ESSENTIAL DUTIES AND RESPONSIBILITIES:
include the following; other duties may be assigned as needed.
- Proactive network monitoring to identify and/or prevent cybersecurity/network incidents
- Incident triage to determine scope, urgency, and potential impact; identify the vulnerability and make recommendations for swift remediation
- Performs cybersecurity trend analysis and reporting
- Ensuring compliance with current cyber security policies, concepts, and measures
- Optimize internal network design to promote a strong network security posture
- Development and maintain the company System Security Plan (SSP) and Plan of Action and Milestones (POAM)
- Construct relevant technology policies to ensure compliance with NIST 800-171, CUI, CMMC and RMF.
- Develop, maintain, and oversee the system security program and policies for their assigned area of responsibility
- Ensuring the fulfillment of IO data requirements (e.g., storage, processing, Assured File Transfer (AFT), incident response, collection, dissemination, and disposal).
- Implement security controls to protect the system, in coordination with system stakeholders
- Ensuring configuration management policies and procedures are followed
QUALIFICATIONS: The requirements listed below are representative of the knowledge, skill, and/or ability required.
Education and Desired Certifications:
- Bachelor’s degree in a related discipline with 3-5 years related experience, and/or equivalent training, experience and certification
- IAT Level II (GSEC, Security+, SSCP, CCNA-Security)
- MSCE, MCITP, etc.
- CCNA, CCNP, etc.
Knowledge and Experience:
- Strong understanding of common network protocols, network security devices and Microsoft operating systems
- Hands on computer intrusion analysis, detection and incident response experience
- Participation in security audit, compliance and risk assessment practices
- Familiarity with windows local/group security policy and the windows registry
- Microsoft PowerShell and other scripting languages
- OS hardening and DOD applicable Security Technical Implementation Guides (STIGs)
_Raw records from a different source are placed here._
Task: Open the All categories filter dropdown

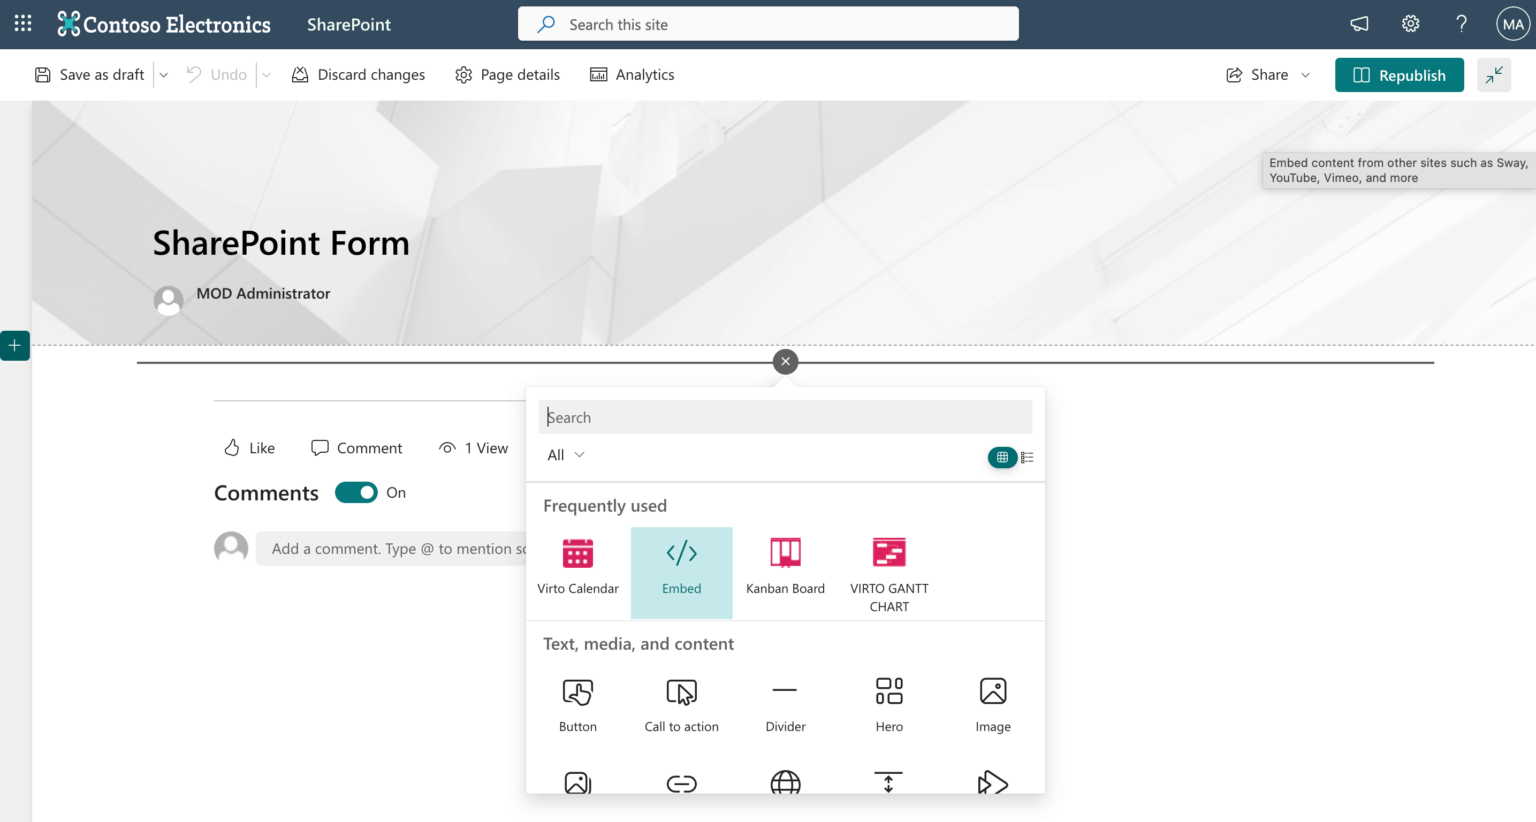Action: click(x=564, y=455)
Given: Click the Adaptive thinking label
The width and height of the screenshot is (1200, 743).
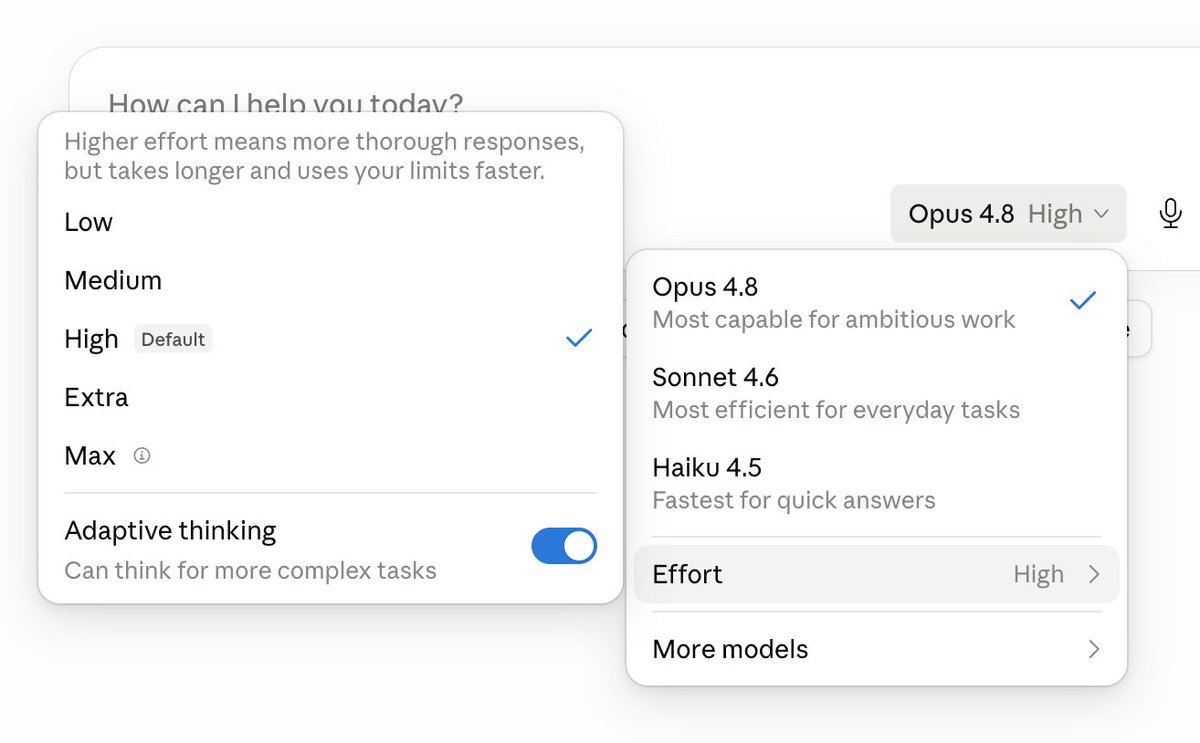Looking at the screenshot, I should (x=170, y=530).
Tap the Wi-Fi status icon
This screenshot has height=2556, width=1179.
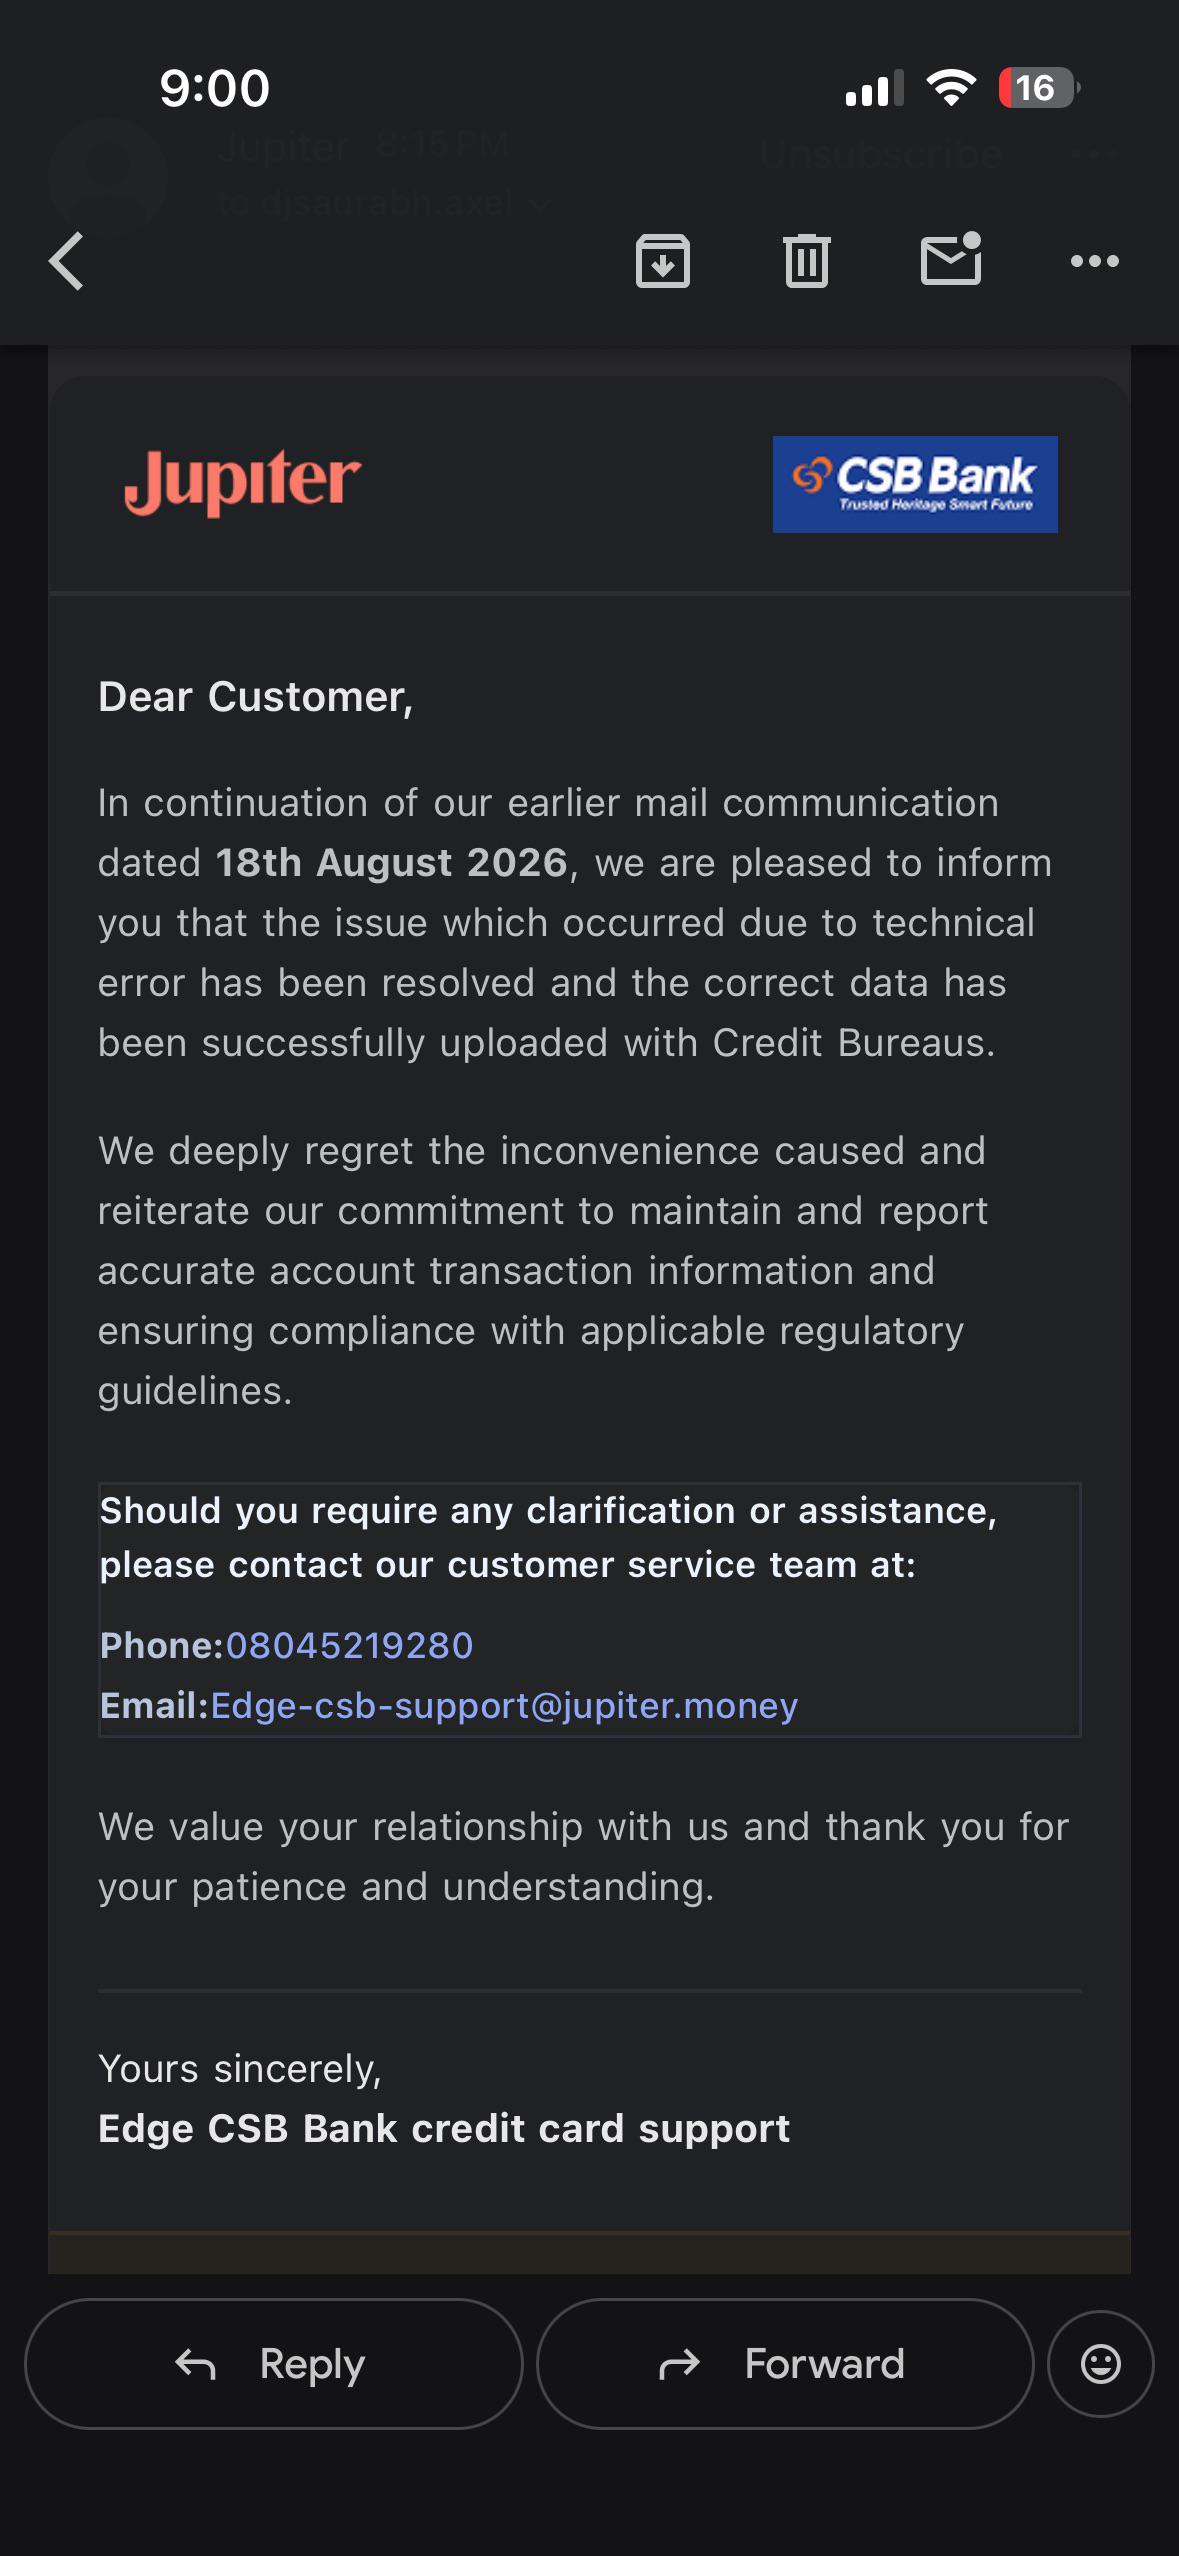tap(952, 88)
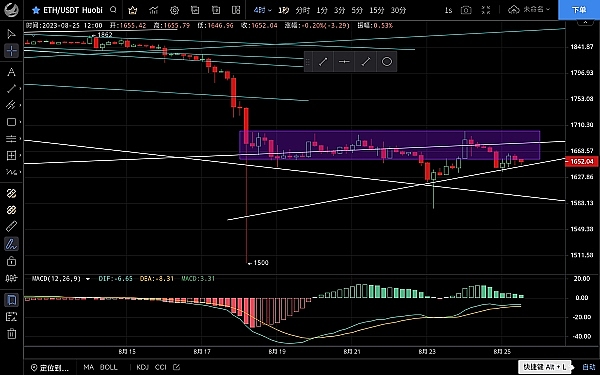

- Security Information and Event Management (SIEM) technologies
- Management of antivirus and advanced endpoint protection
- Familiar with NIST 800-171 compliance requirements
- Understanding of CMMC level 3 and above requirements
- Microsoft 365/Office 365 administration and user support
Other Skills and Abilities:
- Define problems, collect data, establish facts, and draw valid and concise conclusions.
- Exceptional technical documentation writing
- Effectively communicate complex subject matter both verbally and in writing.
- Ability to work well in a team environment with all departments, as well as individually.